The OSIS Bible Tool‘s has a full library of resources—this article displays the library’s content for your convenience to make it easier to browse and use. The library has many Bible versions in many languages, commentaries, daily devotionals, lexicons, and dictionaries. (Their website requires navigating a collapsible menu in the left sidebar.)

 OSIS Library

Biblical Texts

About OSIS

OSIS  (Open Scriptural Information Standard) is an XML standard for encoding Bibles and other biblical research texts, which enables ministries and other organizations to collaborate more easily. Traditionally, these organizations have stored their documents in disparate, proprietary markups, making it difficult when they wish to share in service with each other. OSIS provides a common markup for multiple visions. Developed in a collaboration with CrossWire Bible Society, the Society of Biblical Literature and American Bible Society.
According to this web page by a developer, Bible File Encoding for Bible Translators, Publishers, and Software Developers, here is more information about OSIS–

This is an XML format that results from an attempt to create a universally-accepted Scripture interchange format that could replace the others. ​

The International Forum of Bible Translation Agencies appears from their web site to have endorsed the development of OSIS, but OSIS isn’t yet widely accepted and used by the actual working linguists within any of these organizations. The American Bible Society used to hose the BibleTechnologies.net web site for OSIS, but pulled the plug on it in February 2014.

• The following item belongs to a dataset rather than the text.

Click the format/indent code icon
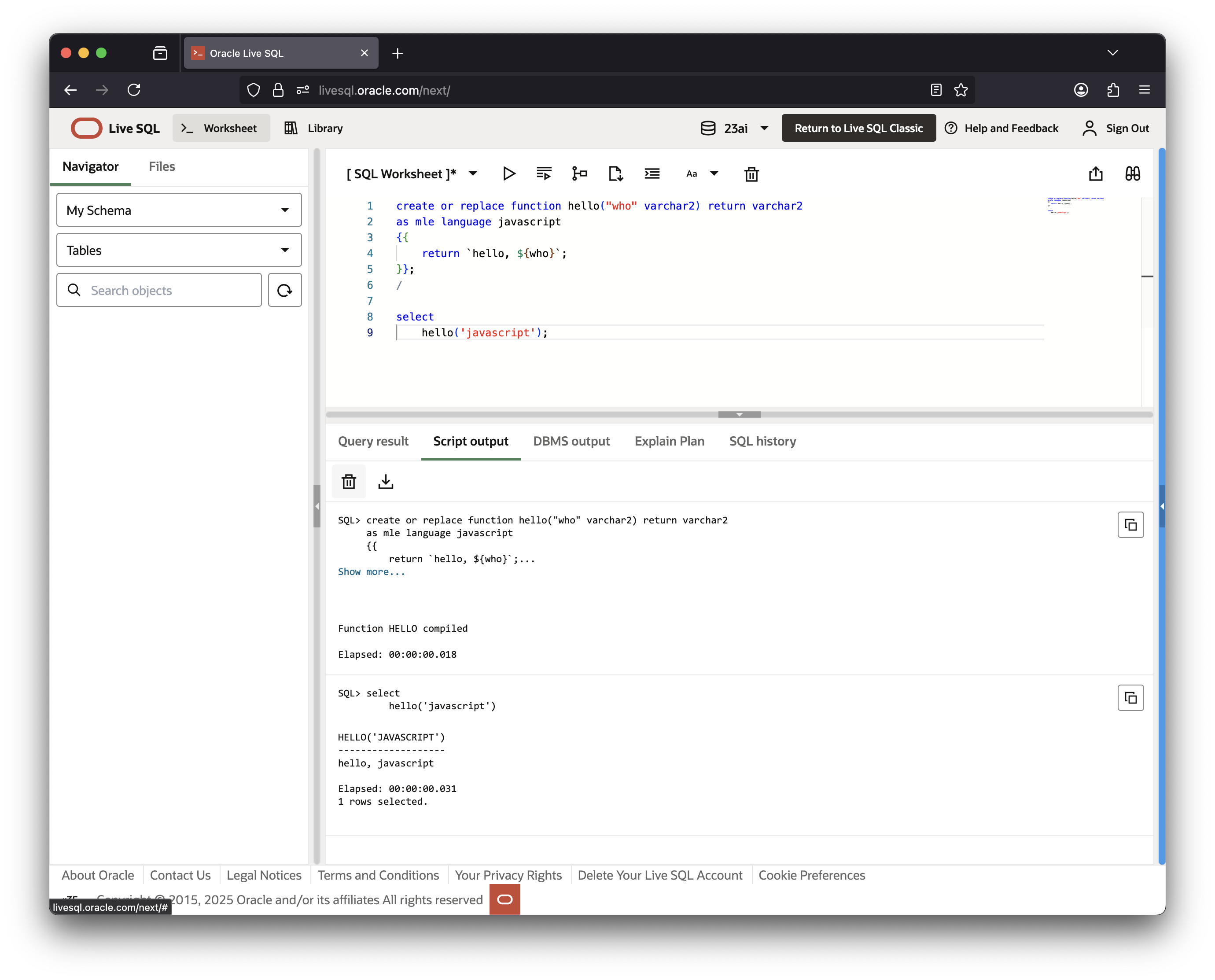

​OSIS should only be used with caution. It is probably not a good choice for archival use or massive conversions of texts because of the great deal of manual labor involved and the excessive ambiguities of OSIS. An improper subset of OSIS called OXES is a little better, but never seemed to get much traction in actual use.


(editor’s note: this blog post has been corrected. Previously, the post erroneously indicated that the Bible data sets could be downloaded in OSIS XML format.)